EXERCISE DIRECTIONS: Nothing but the lines from the first line of the records through the line with "You are a computer-use agent." should be output, exactly as written and free of pictures.
** PROVIDED RECORDS follows **
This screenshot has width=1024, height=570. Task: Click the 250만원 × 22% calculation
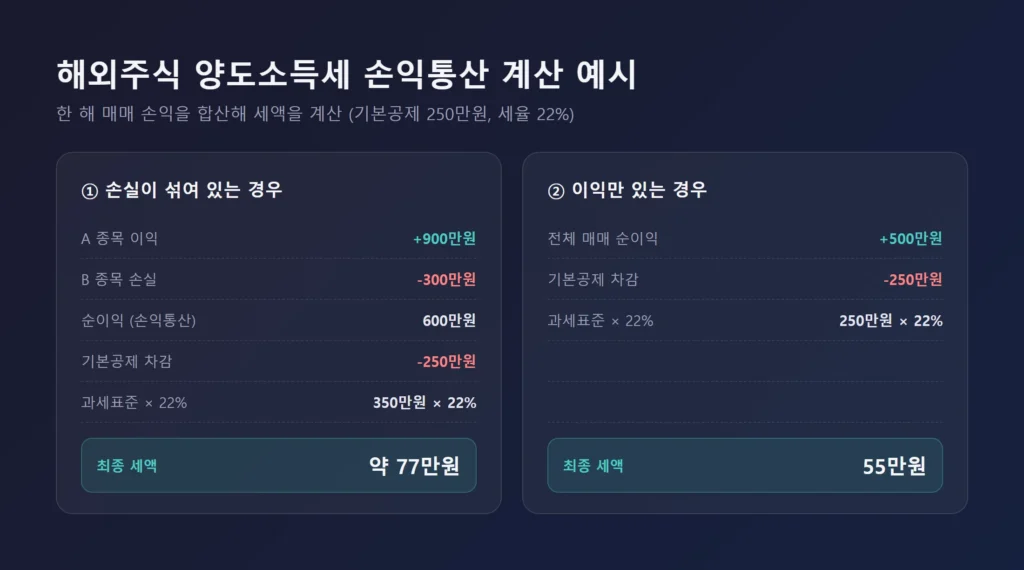click(891, 321)
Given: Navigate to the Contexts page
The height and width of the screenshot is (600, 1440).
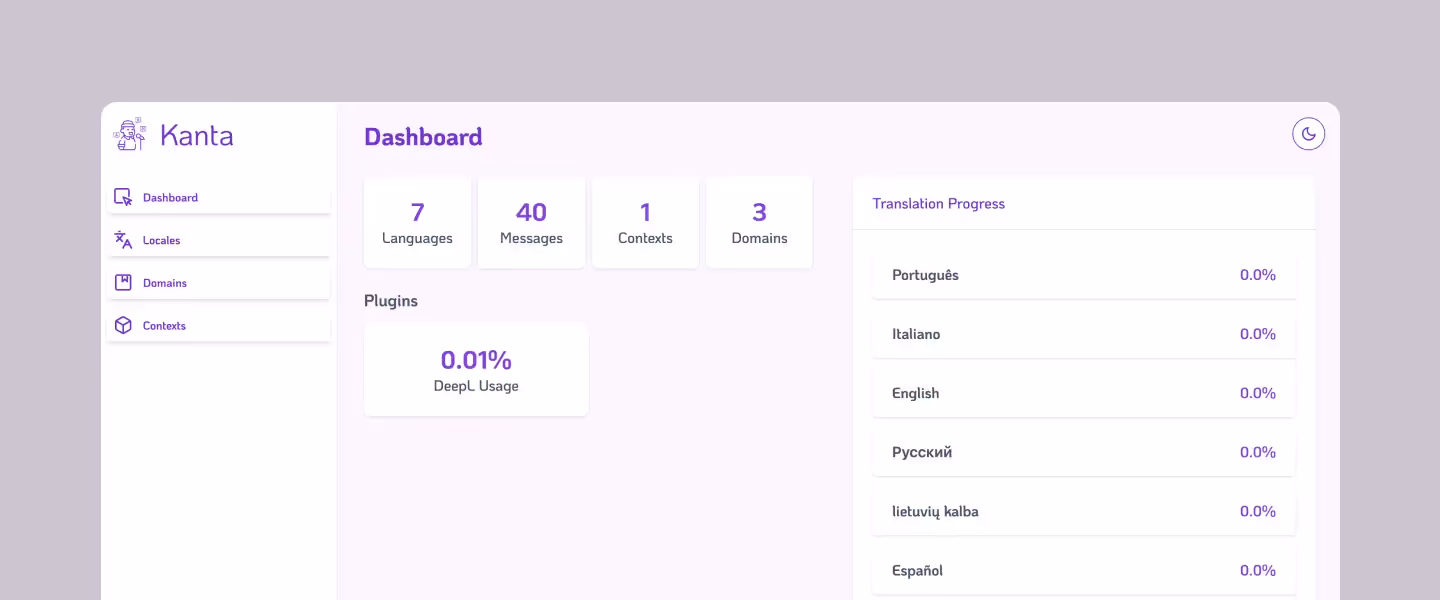Looking at the screenshot, I should click(x=164, y=325).
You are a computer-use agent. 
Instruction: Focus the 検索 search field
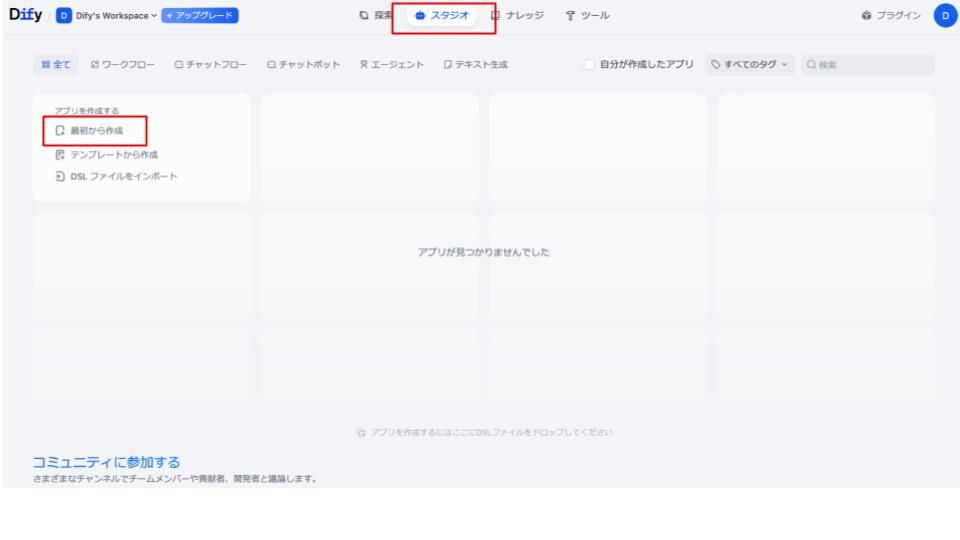(x=870, y=65)
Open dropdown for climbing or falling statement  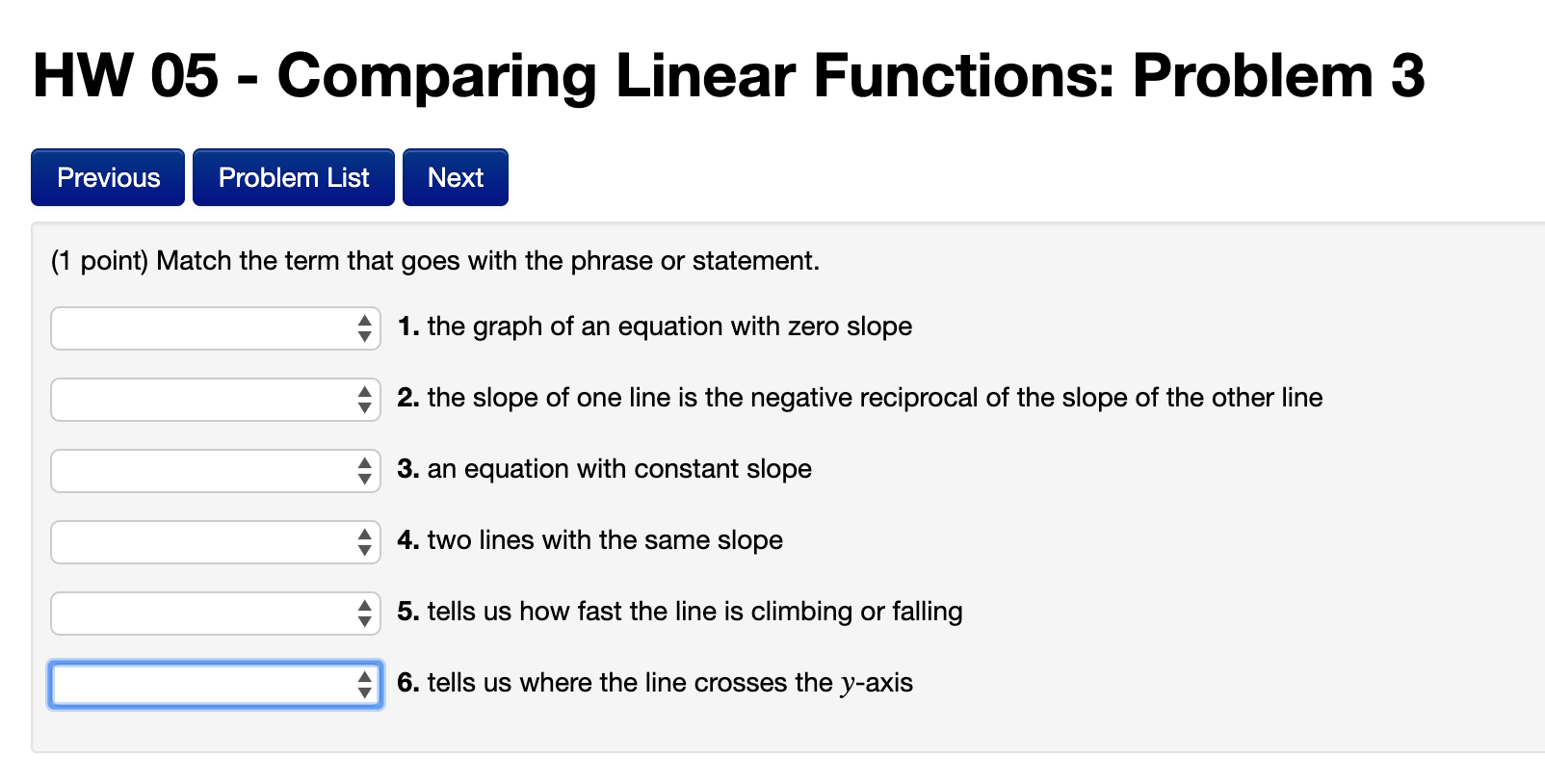pos(216,614)
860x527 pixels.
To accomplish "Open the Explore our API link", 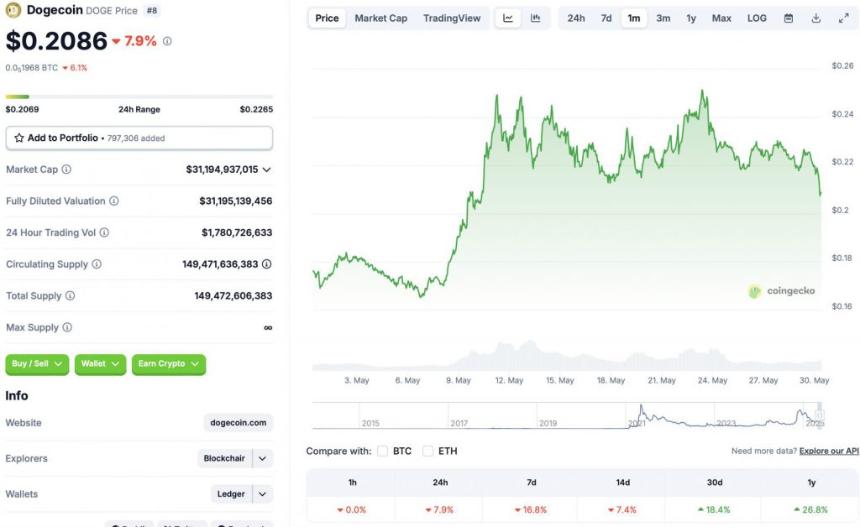I will pos(828,451).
** End of PROVIDED RECORDS **
YOUR SOLUTION:
This screenshot has width=1024, height=570. Task: Click the 250만원 × 22% calculation
click(891, 321)
Given: Navigate to the Contexts page
The height and width of the screenshot is (600, 1440).
Looking at the screenshot, I should click(x=164, y=325).
You are a computer-use agent. 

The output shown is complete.